What is a Hard Paywall?

A hard paywall prohibits visitors from viewing any content without a subscription. The hard paywall can be the most difficult to circumvent, but also the riskiest. Sustainable hard paywalls are rare, mostly leveraged by publishers that already dominate their markets, target a niche audience, and/or provide added value to their content.

What is a Leaky or Porous Paywall?

A paywall that allows exceptions, intentional or otherwise, to the strict metered article limit. Also used to describe paywalls with a very generous article limit or freemium models. According to a study of top news and magazine sites, Columbia Journalism Review reports that there are many ‘holes’ in paywalls.

Examples include:

  • Not counting the first article read towards the meter limit when the visitor is from a search result,
  • Allowing digital content to be accessed for free from Twitter,
  • Removing the paywall limit during breaking news stories or local emergencies, or
  • Not catching users that delete cookies or use incognito browsing.

What is a Dynamic Paywall?

A dynamic paywall is data-centric and personalized, in contrast to the one-size-fits-all hard paywall or standard metered model. It does not offer the same paywall, offer, or meter limit to every visitor or at the same meter limit. Instead, the dynamic paywall seeks to identify particular behaviors or audience segments and maps a more relevant digital subscription offer.

Dynamic paywall approaches have been implemented by New York Media, The New York Times, and Hearst Newspapers but are still very new to the industry. Swiss newspaper Neue Zürcher Zeitung’s (NZZ) conversion rate has grown subscriptions five-fold in the last three years using a dynamic approach.

An advanced version of dynamic metering that offers more value exchanges than just content subscription are sometimes called multi-dimensional metering (MDM). MDM avoids the risk of scaring away potential subscribers by asking to “get married on the first date”. Instead of focusing on a paid relationship as a first step for all segments, MDM grows visitor relationships via email signups, social follows, web notifications, privacy consent and more, in an intelligent way that optimizes the relationship and revenue growth.

What are Common Factors of Digital Subscribers?

American Press Institute reports the following factors across a variety of digital paywall converters:

  • Most live in urban/suburban areas
  • Access to local news a the primary motivator
  • Most regularly visited the website before subscribing
  • Nearly half, 45%, first subscribed because of a promotion or free trial
  • “News seekers” are a high-converting segment, often finding the article via search
  • Quality articles and reliable, accurate facts were highly valued by subscribers

Do Paywalls Work?

Although paywalls have been around for 20 years, they didn’t gain prominence until 2011-2012 with the launch of The New York Times metered paywall. Today over 76% of US digital news publishers have a pay model in place. Norms are a moving target as publishers continue to experiment with paywall models, subscription pricing, deeper analysis of visitor segments, and the types of content needed for paid subscription success.
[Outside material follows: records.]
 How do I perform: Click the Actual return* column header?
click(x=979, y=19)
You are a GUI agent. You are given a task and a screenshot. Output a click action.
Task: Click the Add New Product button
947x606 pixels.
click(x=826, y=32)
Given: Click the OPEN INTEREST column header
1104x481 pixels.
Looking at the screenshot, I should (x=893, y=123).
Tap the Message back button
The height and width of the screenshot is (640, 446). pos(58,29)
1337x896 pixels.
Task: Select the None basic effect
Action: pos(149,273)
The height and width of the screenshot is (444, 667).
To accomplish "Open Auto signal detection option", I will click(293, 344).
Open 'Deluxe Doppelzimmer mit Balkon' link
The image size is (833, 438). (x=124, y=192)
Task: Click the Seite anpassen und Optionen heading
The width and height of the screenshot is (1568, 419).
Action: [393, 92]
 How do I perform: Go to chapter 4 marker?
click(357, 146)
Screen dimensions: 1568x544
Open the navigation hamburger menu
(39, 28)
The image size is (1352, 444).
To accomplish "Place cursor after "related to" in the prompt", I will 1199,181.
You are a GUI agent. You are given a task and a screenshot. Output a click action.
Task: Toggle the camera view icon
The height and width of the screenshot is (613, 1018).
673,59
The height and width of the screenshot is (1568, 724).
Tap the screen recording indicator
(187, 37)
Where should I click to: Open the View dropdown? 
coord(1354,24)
Top performers have seen success at growing subscriber revenues year over year. The New York Times has grown 3.8 million subscribers since 2011 with over one billion in overall subscription revenue last year. The Times of London now has over 500,000 digital subscribers, surpassing print. The Seattle Times, with a more regional audience, has added 36,000 digital subscribers and believes consumer expectations are changing.

How Can I Set Up a Paywall?

Publishers should look for point and click managed paywall and digital subscription solutions that are easy to set up and include meter limits, reporting, single article micro-transactions, email and social subscriptions, and more.